Patients- Methods: Ten patients with breast carcinoma underwent breast conservative surgery or mastectomy receiving RT are included. For this study, planning CT (computerized tomography) images were obtained during deep inspiration (I) and end of expiration (E), as well as free breathing (FB) in order to simulate respiratory cycle. I and E images were registered to FB. Targets and CB were contoured by the same Radiation Oncologist on 3 image series. Three dimensional conformal or IMRT planning was done to obtain dose - volume information. Treatment plans and dose calculations were constructed using CT images taken during FB. Then, plan was exported to I and E image series. The significance of dose and volume changes was investigated.

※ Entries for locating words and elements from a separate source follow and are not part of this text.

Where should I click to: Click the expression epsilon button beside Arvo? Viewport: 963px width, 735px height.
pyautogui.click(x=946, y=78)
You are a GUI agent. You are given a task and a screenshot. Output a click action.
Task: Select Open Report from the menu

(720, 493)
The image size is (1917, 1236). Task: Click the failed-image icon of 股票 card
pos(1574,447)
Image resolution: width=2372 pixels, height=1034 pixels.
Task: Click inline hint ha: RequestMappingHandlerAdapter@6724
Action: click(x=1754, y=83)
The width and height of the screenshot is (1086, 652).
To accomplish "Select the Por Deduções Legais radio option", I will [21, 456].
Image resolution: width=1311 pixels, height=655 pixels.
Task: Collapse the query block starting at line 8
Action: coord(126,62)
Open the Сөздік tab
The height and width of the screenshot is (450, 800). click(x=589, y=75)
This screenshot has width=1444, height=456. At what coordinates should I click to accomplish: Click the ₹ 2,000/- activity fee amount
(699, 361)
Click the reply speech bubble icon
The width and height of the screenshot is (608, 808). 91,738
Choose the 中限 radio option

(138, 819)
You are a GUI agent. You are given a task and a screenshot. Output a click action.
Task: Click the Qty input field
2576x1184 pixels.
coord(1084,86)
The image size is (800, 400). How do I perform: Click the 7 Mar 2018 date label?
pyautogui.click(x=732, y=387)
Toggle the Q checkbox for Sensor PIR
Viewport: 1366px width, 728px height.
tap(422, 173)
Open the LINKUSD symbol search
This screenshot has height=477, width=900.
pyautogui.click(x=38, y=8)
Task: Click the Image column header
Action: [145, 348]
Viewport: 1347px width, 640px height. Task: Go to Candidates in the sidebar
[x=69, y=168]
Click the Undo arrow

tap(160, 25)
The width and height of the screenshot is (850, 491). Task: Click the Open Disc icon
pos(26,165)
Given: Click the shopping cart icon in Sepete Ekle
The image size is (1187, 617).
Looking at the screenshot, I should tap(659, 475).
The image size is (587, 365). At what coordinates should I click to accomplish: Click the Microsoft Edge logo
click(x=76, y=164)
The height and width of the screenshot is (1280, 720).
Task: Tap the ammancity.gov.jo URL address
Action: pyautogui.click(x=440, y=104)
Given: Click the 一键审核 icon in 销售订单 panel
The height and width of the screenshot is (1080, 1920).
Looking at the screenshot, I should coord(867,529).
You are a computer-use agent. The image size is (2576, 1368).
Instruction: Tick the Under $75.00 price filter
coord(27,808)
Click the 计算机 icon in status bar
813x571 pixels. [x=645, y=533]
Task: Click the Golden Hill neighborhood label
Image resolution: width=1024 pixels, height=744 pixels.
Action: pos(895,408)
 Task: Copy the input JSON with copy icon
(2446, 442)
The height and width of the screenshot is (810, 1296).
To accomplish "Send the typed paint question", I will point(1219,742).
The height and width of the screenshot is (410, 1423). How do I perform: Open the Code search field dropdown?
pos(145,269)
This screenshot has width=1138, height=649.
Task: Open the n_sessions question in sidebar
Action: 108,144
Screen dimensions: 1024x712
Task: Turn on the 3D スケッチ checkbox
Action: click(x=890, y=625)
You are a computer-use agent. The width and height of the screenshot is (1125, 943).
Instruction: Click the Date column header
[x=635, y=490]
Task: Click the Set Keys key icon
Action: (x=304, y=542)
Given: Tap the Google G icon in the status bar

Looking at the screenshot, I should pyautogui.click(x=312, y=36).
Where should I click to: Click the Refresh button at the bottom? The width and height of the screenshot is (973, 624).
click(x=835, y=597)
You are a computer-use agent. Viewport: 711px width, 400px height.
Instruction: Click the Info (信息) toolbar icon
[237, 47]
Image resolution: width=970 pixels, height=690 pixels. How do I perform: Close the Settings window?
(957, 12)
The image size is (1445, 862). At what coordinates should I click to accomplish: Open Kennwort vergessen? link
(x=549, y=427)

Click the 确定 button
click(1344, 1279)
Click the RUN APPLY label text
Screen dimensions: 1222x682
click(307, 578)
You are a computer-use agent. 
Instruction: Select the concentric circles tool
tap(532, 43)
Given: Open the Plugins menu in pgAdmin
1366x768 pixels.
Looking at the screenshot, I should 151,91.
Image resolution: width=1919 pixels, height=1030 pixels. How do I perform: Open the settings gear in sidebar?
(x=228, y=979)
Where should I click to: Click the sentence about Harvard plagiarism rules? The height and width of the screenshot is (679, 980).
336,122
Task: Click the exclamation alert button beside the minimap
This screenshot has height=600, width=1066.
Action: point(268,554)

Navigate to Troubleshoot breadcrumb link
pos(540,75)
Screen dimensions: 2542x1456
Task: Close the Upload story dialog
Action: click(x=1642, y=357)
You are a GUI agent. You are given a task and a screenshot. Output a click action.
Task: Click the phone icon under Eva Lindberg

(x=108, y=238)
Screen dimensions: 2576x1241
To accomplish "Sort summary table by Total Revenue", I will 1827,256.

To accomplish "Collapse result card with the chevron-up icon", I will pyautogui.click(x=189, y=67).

Results: Mean breast doses changed marginally between FB and I (p=0,057) while not significant between FB and E (p=0.58). There was a significant variation between I and F, and I and E for 1% of CB volume receiving maximum dose (p=0.008 and p=0.03) while it was not significant between FB and E (p=0.35). Intended dose constrains for CB were achieved for all patients as mean CB doses were less than 1 Gy and max CB doses were less than 3.5 Gy. However, these limitations exceeded during I phase in 6 out of 10 patients regarding maximum CB doses and 1 out of 10 patients for mean CB dose.

Conclusion: Contralateral breast dose changes should be considered together with heart and lung dose changes during the different phases of respiratory cycle because maximum CB dose could exceed the upper limit in 60% of patients during I.